What’s the bug? The bug is explained in Doc ID 2335265.1, about recommended patching:

At any point in time, the Oracle Database calculates a “not to exceedlimit for the number of SCNs a database can have used, based on the number of seconds elapsed since 1988. This is known as the database’s current maximum SCN limit. Doing this ensures that Oracle Databases will ration SCNs over time, allowing over 500 years of data processing for any Oracle Database.
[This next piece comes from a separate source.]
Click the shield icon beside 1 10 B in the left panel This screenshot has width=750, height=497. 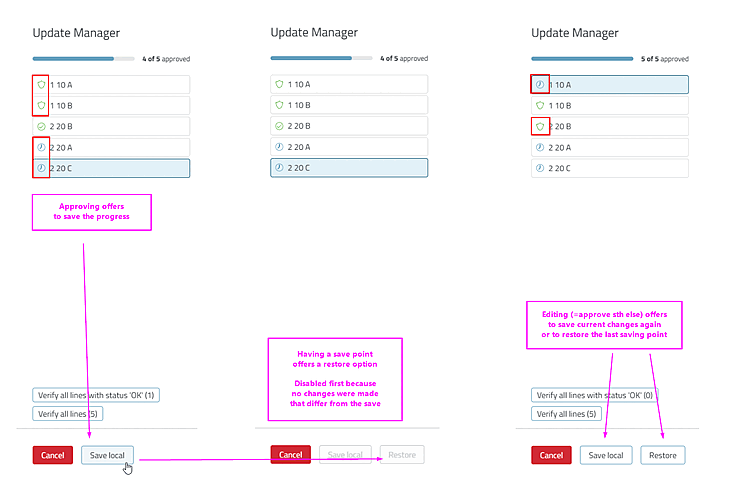click(41, 105)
If this patch is not applied, the unpatched database will have a lower SCN rate or lower current max SCN limit.
The newer or patched databases will have higher SCN rate or higher current max SCN limit.
Therefore, there can be situations when the patched database is at a higher SCN level (due to the higher SCN rate allowance) and the unpatched database is at a much lower SCN level (due to lower SCN rate allowance).
When you open a dblink between these two databases, it has to sync the SCN levels of both the databases and if the SCN increase needed in the unpatched database for this sync is beyond it’s allowed SCN rate or current max SCN limit, then the dblink connection cannot be established.

This situation will not rise immediately after the change, but can potentially arise any time after 23rd June 2019.

In short the bug: performing a hot backup can increase the SCN value by millions or billions quite quickly, and when connected to a lot of (newer versions) databases, their SCN is also increased.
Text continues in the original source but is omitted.